El Monte police uproot 3,600 pot plants in Industry

INDUSTRY — Following up on the biggest marijuana growing operation ever discovered in El Monte over the weekend, investigators uprooted an even larger pot grow Thursday in Industry.
The operation, found in the 100 Block of Mason Way, contained about 3,600 marijuana plants, valued at about $3 million, El Monte police Detective Ralph Batres said.
“This is a result of our investigation from Saturday,” the detective said, in which police responding to a report of a break-in at an El Monte business found about $3,000 marijuana plants growing inside an industrial building.
“Last week we though it was the biggest, until this one,” said Sgt. Pat Reilly, who headed the Special Investigation Team that found the warehouse Thursday.
Both operations were believed to be run by the same people, though none had been identified or arrested Thursday, officials said. The elaborate operations included countless pieces of lighting and electrical equipment, complex hydroponic systems and large filters to eliminate the potent smell of the pot.

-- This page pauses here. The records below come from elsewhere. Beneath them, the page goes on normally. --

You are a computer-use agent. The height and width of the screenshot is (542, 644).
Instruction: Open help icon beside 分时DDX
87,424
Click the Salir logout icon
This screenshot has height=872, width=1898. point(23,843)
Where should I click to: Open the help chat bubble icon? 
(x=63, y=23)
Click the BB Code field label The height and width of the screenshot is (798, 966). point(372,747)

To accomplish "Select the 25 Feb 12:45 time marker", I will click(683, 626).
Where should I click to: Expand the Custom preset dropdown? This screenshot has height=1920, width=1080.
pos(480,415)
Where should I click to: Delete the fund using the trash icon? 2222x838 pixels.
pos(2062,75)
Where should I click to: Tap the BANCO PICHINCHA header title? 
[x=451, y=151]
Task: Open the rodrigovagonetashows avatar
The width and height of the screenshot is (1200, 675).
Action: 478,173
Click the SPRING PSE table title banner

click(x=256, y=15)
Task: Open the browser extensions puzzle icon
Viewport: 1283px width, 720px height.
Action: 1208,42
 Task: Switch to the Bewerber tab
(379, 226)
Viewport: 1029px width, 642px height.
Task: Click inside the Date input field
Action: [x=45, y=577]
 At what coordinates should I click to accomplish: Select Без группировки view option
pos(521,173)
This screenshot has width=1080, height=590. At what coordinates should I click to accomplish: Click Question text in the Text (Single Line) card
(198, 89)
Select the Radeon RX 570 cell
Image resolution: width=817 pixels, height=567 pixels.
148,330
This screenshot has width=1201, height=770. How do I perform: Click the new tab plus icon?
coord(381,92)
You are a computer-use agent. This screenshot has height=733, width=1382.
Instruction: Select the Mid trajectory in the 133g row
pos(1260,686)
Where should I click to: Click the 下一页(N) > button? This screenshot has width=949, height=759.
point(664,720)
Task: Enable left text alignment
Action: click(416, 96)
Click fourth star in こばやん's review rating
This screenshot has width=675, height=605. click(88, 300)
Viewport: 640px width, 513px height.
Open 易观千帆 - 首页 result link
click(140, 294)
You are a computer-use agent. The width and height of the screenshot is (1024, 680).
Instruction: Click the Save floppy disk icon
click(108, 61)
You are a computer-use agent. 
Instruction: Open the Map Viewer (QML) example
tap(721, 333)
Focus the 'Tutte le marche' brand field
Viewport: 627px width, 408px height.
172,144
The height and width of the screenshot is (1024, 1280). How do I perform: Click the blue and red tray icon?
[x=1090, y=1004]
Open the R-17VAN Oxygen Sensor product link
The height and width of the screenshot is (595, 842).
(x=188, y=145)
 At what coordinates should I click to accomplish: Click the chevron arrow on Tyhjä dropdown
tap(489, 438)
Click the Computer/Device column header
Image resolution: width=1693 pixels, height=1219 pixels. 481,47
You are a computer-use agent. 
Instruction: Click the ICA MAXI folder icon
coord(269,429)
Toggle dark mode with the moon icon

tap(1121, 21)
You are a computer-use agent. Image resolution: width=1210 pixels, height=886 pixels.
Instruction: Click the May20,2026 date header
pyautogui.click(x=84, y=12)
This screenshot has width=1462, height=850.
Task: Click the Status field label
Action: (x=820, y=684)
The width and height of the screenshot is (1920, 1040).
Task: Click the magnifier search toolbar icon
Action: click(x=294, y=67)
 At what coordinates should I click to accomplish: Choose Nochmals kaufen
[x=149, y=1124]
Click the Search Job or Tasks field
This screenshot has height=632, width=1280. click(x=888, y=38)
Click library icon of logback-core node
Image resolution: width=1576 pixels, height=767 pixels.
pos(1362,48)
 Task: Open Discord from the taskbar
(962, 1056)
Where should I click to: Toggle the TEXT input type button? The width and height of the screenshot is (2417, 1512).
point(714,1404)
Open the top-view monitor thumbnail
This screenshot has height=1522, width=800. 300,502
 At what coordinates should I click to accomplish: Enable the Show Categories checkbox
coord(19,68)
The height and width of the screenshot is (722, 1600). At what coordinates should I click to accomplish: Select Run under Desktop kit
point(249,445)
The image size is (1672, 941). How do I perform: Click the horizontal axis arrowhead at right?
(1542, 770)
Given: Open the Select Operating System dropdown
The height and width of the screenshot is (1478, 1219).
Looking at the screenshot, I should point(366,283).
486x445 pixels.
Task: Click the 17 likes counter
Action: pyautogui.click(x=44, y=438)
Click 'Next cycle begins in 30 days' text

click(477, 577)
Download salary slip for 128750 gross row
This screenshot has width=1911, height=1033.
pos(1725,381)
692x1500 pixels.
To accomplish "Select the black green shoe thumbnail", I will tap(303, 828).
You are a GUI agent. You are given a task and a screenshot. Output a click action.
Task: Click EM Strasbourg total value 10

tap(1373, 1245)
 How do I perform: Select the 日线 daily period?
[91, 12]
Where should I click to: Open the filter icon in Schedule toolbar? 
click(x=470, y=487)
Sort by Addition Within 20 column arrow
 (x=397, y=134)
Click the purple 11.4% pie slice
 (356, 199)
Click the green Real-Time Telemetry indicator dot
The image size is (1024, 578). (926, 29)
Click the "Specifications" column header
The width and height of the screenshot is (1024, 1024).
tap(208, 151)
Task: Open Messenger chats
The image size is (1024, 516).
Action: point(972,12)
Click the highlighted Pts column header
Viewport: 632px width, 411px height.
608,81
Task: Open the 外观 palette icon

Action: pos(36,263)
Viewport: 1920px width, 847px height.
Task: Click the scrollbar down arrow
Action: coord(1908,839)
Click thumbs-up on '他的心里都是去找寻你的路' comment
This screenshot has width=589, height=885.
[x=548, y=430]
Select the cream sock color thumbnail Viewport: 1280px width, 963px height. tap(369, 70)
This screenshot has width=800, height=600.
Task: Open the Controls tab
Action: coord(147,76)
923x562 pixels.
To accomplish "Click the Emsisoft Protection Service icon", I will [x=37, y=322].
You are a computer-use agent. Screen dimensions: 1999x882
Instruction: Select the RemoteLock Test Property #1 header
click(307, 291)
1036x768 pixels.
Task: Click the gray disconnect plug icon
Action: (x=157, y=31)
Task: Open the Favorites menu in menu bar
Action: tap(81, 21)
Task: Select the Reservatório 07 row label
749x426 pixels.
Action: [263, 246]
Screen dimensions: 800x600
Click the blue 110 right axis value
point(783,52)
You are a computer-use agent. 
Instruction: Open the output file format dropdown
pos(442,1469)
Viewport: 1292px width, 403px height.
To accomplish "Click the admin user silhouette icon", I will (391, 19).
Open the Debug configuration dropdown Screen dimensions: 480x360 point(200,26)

Also, in both cases, electrical meters had been bypassed, so that the growers were stealing their electricity from Southern California Edison.
At the Industry bust, the 13,000-square-foot warehouse had been divided into several rooms, each housing marijuana plants in different stages of development.
Information obtained while raiding the marijuana growing operation in El Monte over the weekend led investigators to take a look at the warehouse in Industry, Reilly said.
After talking to neighbors and observing the business, police obtained a search warrant and found the plants, he added.
“The type of operation is major. There’s a lot of money involved in this,” Batres said.
Reilly estimated the grow operation involved $500,000 worth of equipment.
Ducts venting the marijuana growing rooms to the roof were fitted with gutted out swamp coolers, officials explained, so that law enforcement officers flying in helicopters wouldn’t become suspicious of heat they saw venting from the building through their infrared cameras.
“They’re getting very clever,” Batres said.
Detectives were working to track down the people who rented the Industry warehouse, as well as the El Monte pot growing operation.
Property manager Nina Kraut said she was shocked when notified by police of what her tenants had been doing in her warehouse.
Though she had not met the renters in person, “They seemed very friendly over the phone,” she said. “But they were never around.”
Neighboring business told police the warehouse seemed unusual, with very little activity, though people were sometimes seen there.
“It didn’t seem like a normal business,” Reilly said.
Officials had a lot of investigating yet to do, Reilly said Thursday afternoon.
“Who knows?” he said. “Maybe this one will lead us to another.”